Según se ha difundido, tal proyecto contempla la construcción de un museo
subterráneo en la explanada de la basílica, conectado a esta mediante
una gran escalinata que anularía el acceso actual. Entendemos así que el grueso
de las obras se realizaría fuera del recinto de la basílica, si bien el acceso
a ella quedaría en adelante en manos del museo.
Siendo este el
proyecto, y dada la determinación del Gobierno por llevarlo a cabo, veo que no
faltan hermanos en la Iglesia, para quienes esta intervención no
supondría una alteración esencial de la basílica. Según ellos, la
cantidad de superficie afectada va a ser pequeña en relación al total, y todo
apunta a que la celebración de la eucaristía va a seguir siendo posible.
Parecen entender así que dicho proyecto estaría garantizando unas condiciones
mínimas en el uso del templo, por lo que los cristianos deberíamos
sentirnos conformes. A estos hermanos de espíritu conciliador,
sin embargo, me gustaría hacerles ver lo siguiente:
Primero: Los objetos
destinados a la liturgia no son susceptibles de ser resignificados,
si queremos que sigan siendo tales, pues su aptitud para el uso sagrado queda
comprometida cuando expresan valores contrarios o extraños al mismo. Esto es lo
que sucede, por ejemplo, cuando se emplea un cáliz en un
banquete profano. Sucede que este cáliz queda resignificado como mero
contenedor de líquidos, de manera que la Sangre del Señor queda equiparada a
cualquier otra bebida.
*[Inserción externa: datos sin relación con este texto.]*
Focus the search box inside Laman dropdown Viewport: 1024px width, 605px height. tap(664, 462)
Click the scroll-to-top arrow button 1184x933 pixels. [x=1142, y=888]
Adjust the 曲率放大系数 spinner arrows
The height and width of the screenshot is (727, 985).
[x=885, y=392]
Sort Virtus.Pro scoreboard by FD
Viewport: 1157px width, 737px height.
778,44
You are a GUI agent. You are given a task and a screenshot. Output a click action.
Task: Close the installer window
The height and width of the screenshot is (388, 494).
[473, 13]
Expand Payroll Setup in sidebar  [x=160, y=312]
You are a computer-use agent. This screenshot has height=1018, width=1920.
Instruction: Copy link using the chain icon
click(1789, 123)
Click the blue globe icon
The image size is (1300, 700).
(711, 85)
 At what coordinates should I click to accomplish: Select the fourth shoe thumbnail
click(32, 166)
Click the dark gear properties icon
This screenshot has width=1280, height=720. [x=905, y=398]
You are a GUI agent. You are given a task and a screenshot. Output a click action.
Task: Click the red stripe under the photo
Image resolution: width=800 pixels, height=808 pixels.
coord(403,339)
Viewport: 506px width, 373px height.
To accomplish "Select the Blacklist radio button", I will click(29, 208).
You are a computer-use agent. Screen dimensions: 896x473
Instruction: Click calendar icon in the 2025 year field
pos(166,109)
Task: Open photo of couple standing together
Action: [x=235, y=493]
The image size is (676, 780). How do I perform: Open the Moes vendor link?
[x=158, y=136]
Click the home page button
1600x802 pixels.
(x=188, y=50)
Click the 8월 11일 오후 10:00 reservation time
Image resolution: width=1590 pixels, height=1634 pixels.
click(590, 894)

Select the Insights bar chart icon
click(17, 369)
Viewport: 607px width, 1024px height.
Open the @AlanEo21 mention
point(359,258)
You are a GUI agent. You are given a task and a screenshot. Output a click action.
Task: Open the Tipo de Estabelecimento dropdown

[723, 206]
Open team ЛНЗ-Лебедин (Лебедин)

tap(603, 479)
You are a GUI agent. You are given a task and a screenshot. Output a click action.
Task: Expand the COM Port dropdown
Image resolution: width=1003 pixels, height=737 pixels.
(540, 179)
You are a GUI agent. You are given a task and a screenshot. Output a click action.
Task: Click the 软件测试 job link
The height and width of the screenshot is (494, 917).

Sucede algo ofensivo contra la dignidad de la Eucaristía
y se transmite además una idea equivocada de su naturaleza excepcional. Algo
parecido ocurre cuando se toma como cáliz un simple vaso de cartón.
Ocurre que ese vaso, que asociamos al consumo de refrescos, contradice la
calidad infinita de su contenido. También en este caso se da violencia contra
la Sangre del Señor, que merece el más noble de los vasos, y una pedagogía
confusa sobre su precioso valor.
Vemos, pues, que hay
un nexo profundo en los objetos litúrgicos entre lo que son y lo que
significan: Un cáliz debe parecer que lo es y no debe emplearse de manera que
parezca otra cosa. Por esta razón, la Iglesia vigila que todo lo relacionado
con el culto posea la dignidad adecuada y exprese el valor de
aquello a lo que sirve; y lo bendice además mediante una ceremonia de
consagración que lo aparta de cualquier uso profano. Cuando no se respeta el
sentido de la consagración, hablamos de «profanación», que puede traducirse como violencia
contra las cosas sagradas.
Segundo: Una iglesia,
cualquiera que sea su categoría, no es en realidad más que un inmenso
objeto litúrgico. Y, dada su trascendencia para la vida de la Iglesia, las
condiciones que se exigen a cualquier objeto mueble se le aplican con la mayor
exigencia. Con esta intención, la consagración de una iglesia se realiza en una
ceremonia específica de la mayor solemnidad, conocida como «dedicación»,
reservada al obispo. A partir de entonces, deben evitarse utilizaciones que
deformen su comprensión como edificio sagrado, que induzcan a pensar que el uso
sagrado es uno más posible entre otros, al mismo nivel que ellos.
En el caso que nos
ocupa, las cosas van más lejos, dado que el monopolio del acceso a la basílica
por el museo supone convertir esta en una pieza más de su colección, vertiendo
además sobre ella todo el significado negativo de lo que se pretende criticar.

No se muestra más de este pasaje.